Demand paging in Operating Systems - Time & Space Complexity

When using demand paging, the system loads pages only when needed. We want to understand how the time to access memory changes as the number of pages grows.

How does the number of page accesses affect the total time spent loading pages?

Analyze the time complexity of the following simplified demand paging process.

for each memory_access in program:
    if page not in memory:
        load page from disk
    access data in page

This code checks if a page is in memory for each access and loads it if missing, then accesses the data.

Look for repeated actions that affect time.

• Primary operation: Checking and loading pages for each memory access.
• How many times: Once per memory access in the program.

As the number of memory accesses increases, the system may need to load more pages, which takes extra time.

Input Size (memory accesses)	Approx. Operations (page checks and loads)
10	Up to 10 page checks and some page loads
100	Up to 100 page checks and more page loads
1000	Up to 1000 page checks and many page loads

Pattern observation: The time grows roughly in direct proportion to the number of memory accesses, since each access may cause a page load.

Time Complexity: O(n)

This means the time to handle memory accesses grows linearly with the number of accesses, because each access may trigger a page load.

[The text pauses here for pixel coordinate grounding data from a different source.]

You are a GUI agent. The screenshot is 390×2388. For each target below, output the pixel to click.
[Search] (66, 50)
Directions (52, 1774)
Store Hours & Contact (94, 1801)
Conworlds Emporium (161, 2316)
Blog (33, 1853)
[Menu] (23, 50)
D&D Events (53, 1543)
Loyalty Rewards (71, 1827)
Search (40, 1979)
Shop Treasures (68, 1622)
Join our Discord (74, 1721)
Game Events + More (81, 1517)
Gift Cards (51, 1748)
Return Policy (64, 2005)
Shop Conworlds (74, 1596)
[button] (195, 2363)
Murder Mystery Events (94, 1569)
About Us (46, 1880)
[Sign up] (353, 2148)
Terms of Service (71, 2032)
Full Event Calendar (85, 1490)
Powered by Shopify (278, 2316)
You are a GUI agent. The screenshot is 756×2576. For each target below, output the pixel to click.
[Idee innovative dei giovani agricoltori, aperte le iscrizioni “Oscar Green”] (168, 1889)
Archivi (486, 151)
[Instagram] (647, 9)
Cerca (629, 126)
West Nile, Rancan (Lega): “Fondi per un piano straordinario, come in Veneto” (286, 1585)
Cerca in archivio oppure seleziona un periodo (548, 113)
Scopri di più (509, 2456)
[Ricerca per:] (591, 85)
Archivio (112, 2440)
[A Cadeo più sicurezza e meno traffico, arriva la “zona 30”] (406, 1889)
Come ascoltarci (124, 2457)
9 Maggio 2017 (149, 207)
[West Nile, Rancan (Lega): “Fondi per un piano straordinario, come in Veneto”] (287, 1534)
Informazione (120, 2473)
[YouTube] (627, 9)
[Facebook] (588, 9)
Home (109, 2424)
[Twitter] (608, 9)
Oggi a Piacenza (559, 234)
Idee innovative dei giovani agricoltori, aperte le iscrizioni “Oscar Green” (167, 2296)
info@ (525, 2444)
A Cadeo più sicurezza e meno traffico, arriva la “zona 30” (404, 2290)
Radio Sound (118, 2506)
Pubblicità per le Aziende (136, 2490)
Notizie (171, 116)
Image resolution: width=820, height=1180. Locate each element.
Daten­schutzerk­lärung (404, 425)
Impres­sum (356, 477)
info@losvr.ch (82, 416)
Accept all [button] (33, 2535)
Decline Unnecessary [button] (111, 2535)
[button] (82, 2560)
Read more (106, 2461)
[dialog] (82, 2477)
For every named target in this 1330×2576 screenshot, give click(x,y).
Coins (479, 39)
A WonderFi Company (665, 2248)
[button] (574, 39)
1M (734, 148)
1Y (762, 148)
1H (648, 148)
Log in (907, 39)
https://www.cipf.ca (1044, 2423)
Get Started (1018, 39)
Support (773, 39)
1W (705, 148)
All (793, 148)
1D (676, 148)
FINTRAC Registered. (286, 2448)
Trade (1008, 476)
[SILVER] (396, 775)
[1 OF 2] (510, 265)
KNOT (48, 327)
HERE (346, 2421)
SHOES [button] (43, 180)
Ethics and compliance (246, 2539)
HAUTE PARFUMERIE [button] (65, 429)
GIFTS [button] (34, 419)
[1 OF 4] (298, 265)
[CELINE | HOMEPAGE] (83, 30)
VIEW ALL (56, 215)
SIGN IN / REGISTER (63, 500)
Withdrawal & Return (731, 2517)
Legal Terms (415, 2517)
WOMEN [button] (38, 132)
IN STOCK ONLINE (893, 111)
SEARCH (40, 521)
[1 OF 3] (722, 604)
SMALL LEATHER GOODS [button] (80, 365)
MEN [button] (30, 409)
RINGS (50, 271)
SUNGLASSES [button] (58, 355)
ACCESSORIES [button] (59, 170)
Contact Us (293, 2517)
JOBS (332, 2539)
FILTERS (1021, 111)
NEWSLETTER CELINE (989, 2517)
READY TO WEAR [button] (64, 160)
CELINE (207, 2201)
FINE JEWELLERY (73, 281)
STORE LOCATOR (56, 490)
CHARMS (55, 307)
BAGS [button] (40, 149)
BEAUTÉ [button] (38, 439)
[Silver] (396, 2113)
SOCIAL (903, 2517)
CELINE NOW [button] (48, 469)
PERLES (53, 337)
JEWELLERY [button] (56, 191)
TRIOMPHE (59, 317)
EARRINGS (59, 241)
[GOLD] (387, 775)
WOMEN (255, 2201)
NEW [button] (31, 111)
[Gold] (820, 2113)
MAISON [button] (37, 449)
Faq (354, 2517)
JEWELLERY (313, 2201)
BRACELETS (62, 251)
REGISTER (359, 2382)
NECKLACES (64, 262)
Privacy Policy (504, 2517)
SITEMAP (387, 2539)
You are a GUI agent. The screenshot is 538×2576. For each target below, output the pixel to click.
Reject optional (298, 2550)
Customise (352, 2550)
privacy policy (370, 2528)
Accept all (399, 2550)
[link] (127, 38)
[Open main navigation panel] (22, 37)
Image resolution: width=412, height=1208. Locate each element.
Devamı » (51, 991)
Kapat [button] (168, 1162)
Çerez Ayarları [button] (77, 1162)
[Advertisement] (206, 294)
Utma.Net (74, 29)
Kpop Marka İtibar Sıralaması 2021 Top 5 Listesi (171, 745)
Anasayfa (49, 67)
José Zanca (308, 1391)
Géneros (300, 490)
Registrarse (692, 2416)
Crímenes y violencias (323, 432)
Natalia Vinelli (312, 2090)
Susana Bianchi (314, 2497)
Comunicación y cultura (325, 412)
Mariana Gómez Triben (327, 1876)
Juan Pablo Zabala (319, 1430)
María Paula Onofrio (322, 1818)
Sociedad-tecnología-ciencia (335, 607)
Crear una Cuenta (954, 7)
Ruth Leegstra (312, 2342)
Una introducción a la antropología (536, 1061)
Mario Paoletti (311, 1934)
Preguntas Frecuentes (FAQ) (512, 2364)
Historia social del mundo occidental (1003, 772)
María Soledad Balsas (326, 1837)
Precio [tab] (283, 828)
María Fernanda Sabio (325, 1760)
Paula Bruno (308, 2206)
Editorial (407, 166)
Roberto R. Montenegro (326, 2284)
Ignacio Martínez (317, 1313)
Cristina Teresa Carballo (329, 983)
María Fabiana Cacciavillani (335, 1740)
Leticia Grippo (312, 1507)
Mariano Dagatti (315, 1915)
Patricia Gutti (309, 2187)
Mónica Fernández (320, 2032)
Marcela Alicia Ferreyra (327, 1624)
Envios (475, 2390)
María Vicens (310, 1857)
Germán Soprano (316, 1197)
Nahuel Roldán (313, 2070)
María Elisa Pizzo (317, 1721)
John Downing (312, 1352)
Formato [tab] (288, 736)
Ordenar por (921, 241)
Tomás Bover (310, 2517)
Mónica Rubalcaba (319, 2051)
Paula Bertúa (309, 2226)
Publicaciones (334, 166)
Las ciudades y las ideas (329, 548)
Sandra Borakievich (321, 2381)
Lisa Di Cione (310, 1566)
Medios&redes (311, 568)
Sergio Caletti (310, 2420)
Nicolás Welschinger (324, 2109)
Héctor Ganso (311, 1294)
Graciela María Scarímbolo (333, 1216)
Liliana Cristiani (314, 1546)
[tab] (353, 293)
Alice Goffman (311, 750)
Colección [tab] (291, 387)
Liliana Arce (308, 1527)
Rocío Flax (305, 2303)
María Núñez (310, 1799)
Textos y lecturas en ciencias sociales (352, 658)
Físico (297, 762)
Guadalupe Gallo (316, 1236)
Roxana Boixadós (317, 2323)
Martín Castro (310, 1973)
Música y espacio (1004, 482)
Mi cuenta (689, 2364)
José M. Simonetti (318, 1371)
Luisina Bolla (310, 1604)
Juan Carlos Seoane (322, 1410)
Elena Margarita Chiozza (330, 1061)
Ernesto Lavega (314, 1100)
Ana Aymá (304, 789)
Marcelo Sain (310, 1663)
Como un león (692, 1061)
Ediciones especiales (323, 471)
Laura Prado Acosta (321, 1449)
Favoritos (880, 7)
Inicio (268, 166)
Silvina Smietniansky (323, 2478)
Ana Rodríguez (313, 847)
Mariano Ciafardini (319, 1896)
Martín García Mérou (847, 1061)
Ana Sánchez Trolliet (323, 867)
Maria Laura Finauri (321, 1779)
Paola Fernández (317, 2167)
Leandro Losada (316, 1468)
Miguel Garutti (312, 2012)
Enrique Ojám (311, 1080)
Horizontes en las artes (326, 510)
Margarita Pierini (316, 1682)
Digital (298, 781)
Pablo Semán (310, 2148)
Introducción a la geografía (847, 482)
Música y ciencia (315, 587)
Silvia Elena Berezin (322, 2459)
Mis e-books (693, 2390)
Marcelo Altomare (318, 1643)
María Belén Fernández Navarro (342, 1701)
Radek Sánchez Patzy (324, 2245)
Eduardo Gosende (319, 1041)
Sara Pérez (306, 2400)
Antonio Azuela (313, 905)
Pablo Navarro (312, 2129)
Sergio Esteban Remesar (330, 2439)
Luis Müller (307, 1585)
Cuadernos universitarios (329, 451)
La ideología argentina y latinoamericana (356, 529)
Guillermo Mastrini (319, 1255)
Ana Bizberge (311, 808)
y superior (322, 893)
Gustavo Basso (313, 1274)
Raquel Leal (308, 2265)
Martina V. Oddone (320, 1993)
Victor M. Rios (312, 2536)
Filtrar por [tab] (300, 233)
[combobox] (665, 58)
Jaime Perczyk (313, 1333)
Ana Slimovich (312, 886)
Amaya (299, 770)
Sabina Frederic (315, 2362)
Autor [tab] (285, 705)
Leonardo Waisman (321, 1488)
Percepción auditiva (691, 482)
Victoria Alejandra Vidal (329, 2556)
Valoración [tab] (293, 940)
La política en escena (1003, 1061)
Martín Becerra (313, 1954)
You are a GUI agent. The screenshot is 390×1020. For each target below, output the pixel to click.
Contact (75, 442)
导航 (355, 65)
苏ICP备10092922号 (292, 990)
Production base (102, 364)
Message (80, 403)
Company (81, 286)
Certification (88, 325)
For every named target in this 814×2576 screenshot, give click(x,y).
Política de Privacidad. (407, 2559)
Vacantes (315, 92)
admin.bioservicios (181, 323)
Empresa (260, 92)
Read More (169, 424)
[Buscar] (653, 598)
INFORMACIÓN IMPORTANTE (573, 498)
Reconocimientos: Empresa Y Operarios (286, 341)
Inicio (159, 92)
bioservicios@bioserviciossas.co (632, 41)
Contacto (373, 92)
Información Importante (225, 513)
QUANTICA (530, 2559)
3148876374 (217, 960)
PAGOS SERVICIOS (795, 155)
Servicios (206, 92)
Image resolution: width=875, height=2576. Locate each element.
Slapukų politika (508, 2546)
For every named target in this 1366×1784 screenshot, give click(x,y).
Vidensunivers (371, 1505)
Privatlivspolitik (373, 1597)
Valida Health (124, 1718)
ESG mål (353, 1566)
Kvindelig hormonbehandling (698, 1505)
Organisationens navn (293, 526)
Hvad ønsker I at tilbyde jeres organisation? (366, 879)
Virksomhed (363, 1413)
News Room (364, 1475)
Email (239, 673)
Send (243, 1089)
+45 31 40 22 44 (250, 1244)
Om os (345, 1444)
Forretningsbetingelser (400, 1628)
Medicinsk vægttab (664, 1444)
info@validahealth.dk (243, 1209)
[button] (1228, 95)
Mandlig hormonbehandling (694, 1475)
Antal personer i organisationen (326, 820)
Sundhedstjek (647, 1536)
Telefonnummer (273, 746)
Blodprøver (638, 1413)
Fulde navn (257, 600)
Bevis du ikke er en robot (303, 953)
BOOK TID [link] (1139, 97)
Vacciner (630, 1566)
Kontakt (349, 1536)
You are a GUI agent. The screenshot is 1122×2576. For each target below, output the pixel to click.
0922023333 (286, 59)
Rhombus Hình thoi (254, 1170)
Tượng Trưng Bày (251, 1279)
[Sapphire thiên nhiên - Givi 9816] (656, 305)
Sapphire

[X] Wrong: "Demand paging always takes constant time per access because pages are loaded only once."

[OK] Correct: The first time a page is accessed, loading it from disk takes extra time, so the total time depends on how many unique pages are accessed, not just the number of accesses.

Understanding how demand paging affects time helps you explain how operating systems manage memory efficiently. This skill shows you can think about how system design impacts performance.

What if the program accesses pages in a repeating pattern that fits entirely in memory? How would the time complexity change?